The binding of the 69- and 100-kD forms of 2',5'-oligoadenylate synthetase to different polynucleotides.

Three major forms of 2',5' oligoadenylate (2-5A) synthetase are induced in interferon (IFN)-treated human cells: 40-46, 69, and 100 kD. Here we studied the binding and activation of the 69- and 100-kD forms to single-stranded (ss) or double-stranded (ds) RNAs. The 69- and 100-kD form enzymes purified by immunoaffinity chromatography, were shown to be activated by synthetic dsRNAs poly(I).poly(C) or poly(A).poly(U) whereas ssRNAs poly(I), poly(C), poly(A), poly(U), and poly(G) had no effect.

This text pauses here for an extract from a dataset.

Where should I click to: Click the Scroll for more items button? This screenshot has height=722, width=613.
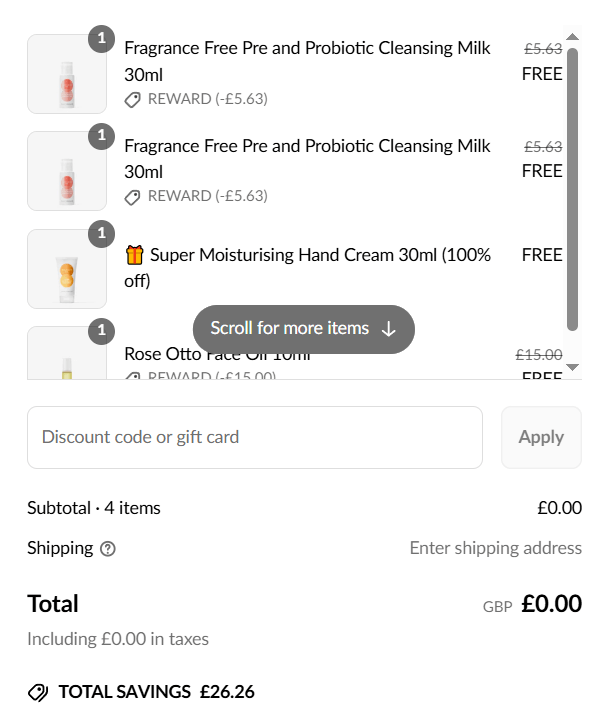[x=304, y=329]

Both enzymes were also partially purified by binding to dsRNA or ssRNA-Sepharose. The synthetases bound to dsRNA Sepharose were partially activated but required the addition of soluble poly(I).poly(C) for maximal activity. The synthetases bound to ssRNA-Sepharose manifested no activity but became activated in the presence of soluble dsRNA, poly(I).poly(C). However, activation of such ssRNA-bound enzymes by dsRNA did not result in their dissociation from the ssRNA-Sepharose. These results indicate the presence of different polynucleotide binding sites on the 69- and 100-kD forms of 2-5A synthetase: a specific dsRNA binding site essential for activation and another polynucleotide binding site or sites which, although not specific, might be important for the optimal conformation of these proteins in cells.